**Page text**
═══

# Working with the FERC Form 1 Extract / Transform
This notebook steps through PUDL's extract and transform steps for FERC Form 1 to make it easier to test and add new years of data, or new tables from the various spreadsheets that haven't been integrated yet.

This notebook deviates from other devtool debug notebooks in that it doesn't make use of the most recently created dagster asset values. Instead, the extraction and transforms steps are rerun within the notebook so we can inspect the outputs of lower level transform functions that don't have their own assets like `process_xbrl` and `transform_start`.

**Make sure you've created the raw FERC databases using one of the `ferc_to_sqlite` jobs!**

## Setup

In [1]:
%load_ext autoreload
%autoreload 3
import logging
import sys
from pathlib import Path

import pandas as pd

import pudl

pd.options.display.max_columns = None

## Extract DBF and XBRL Data:

In [2]:
from dagster import build_init_resource_context

from pudl.resources import dataset_settings

years = [2020, 2021]  # add desired years here
configured_dataset_settings = {"ferc1": {"years": years}}

dataset_init_context = build_init_resource_context(config=configured_dataset_settings)
configured_dataset_settings = dataset_settings(dataset_init_context)

═══

**Provided data**
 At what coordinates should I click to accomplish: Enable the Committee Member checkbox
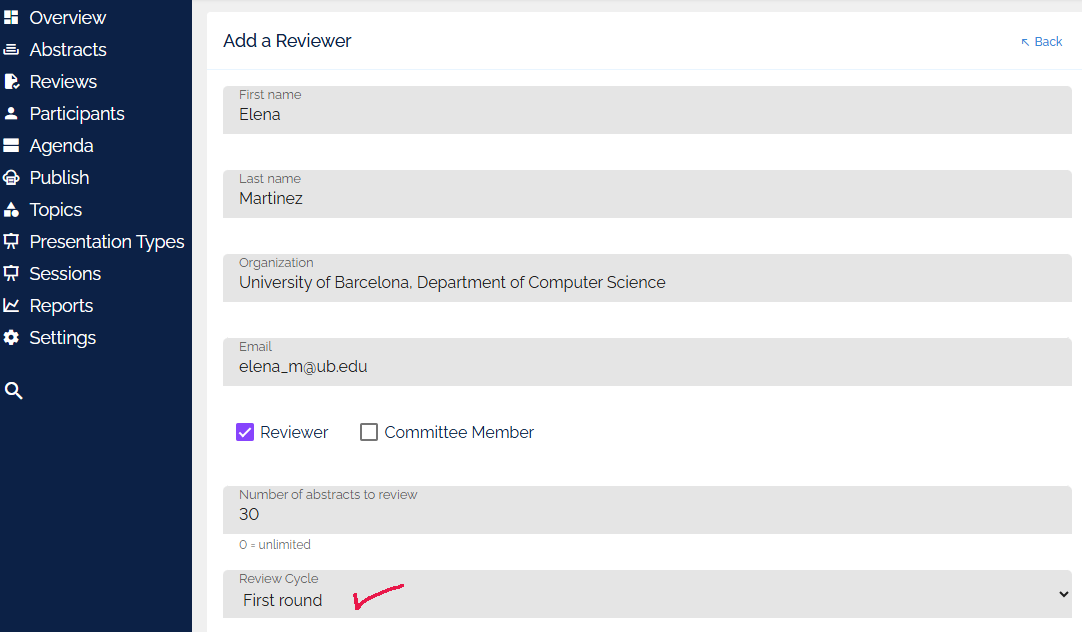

═══

**What to work on**
1/ Answer these questions from the FERC Form 1 notebook text, one line each, marked (a), (b) and (c).
(a) Which jobs should be used to create the raw FERC databases?
(b) Which years are assigned to `years`?
(c) Which two lower-level transform functions are named as having no assets of their own?
2/ Repeat the FERC Form 1 notebook text word for word, starting at "# Working with" and ending at "been integrated yet.".
3/ Go on with the FERC Form 1 notebook text from the point where it stops.

**Outputs in order**
1/
(a) One of the `ferc_to_sqlite` jobs.
(b) 2020 and 2021.
(c) `process_xbrl` and `transform_start`.

2/
# Working with the FERC Form 1 Extract / Transform
This notebook steps through PUDL's extract and transform steps for FERC Form 1 to make it easier to test and add new years of data, or new tables from the various spreadsheets that haven't been integrated yet.

3/
In [3]:
from pudl.extract.ferc1 import extract_dbf, extract_xbrl

ferc1_dbf_raw_dfs = extract_dbf(configured_dataset_settings)
ferc1_xbrl_raw_dfs = extract_xbrl(configured_dataset_settings)

In [4]:
ferc1_xbrl_raw_dfs["core_ferc1__yearly_steam_plants_fuel_sched402"]["duration"].report_year

0       2021
1       2021
2       2021
3       2021
4       2021
        ... 
1322    2021
1323    2021
1324    2021
1325    2021
1326    2021
Name: report_year, Length: 1327, dtype: int64

In [5]:
from dagster import build_op_context

from pudl.extract.ferc1 import raw_xbrl_metadata_json
from pudl.transform.ferc1 import clean_xbrl_metadata_json

context = build_op_context()
xbrl_metadata_json_dict = clean_xbrl_metadata_json(raw_xbrl_metadata_json(context))

## Transform FERC 1 Tables:

### Build Transformers

In [6]:
# Get table class information
import inspect

from pudl.transform.ferc1 import *
from pudl.transform.params import *


def get_table_classes(module):
    classes = [member[1] for member in inspect.getmembers(module, inspect.isclass)]
    table_classes = [x for x in classes if x.__name__.endswith("TableTransformer")]
    return [x for x in table_classes if x.__name__ not in ("AbstractTableTransformer", "Ferc1AbstractTableTransformer")]


classes = get_table_classes(pudl.transform.ferc1)
table_id_dict = {clas.table_id.value: clas for clas in classes}

# Loop over selected tables to build the transformers
transformers = {}
for table in TABLE_NAME_MAP_FERC1.keys():
    # this table is in the name map but doesn't have a transform class
    if table == "retained_earnings_appropriations_ferc1":
        continue
    transformers[table] = table_id_dict[table](
        xbrl_metadata_json=xbrl_metadata_json_dict[table],
        cache_dfs=True,
        clear_cached_dfs=False,
    )

2024-01-09 18:04:12 [    INFO] catalystcoop.pudl.transform.ferc1:1895 core_ferc1__yearly_steam_plants_fuel_sched402: Processing XBRL metadata.
  pd.concat([tbl_meta, correction_meta])
2024-01-09 18:04:12 [    INFO] catalystcoop.pudl.transform.ferc1:1895 core_ferc1__yearly_steam_plants_sched402: Processing XBRL metadata.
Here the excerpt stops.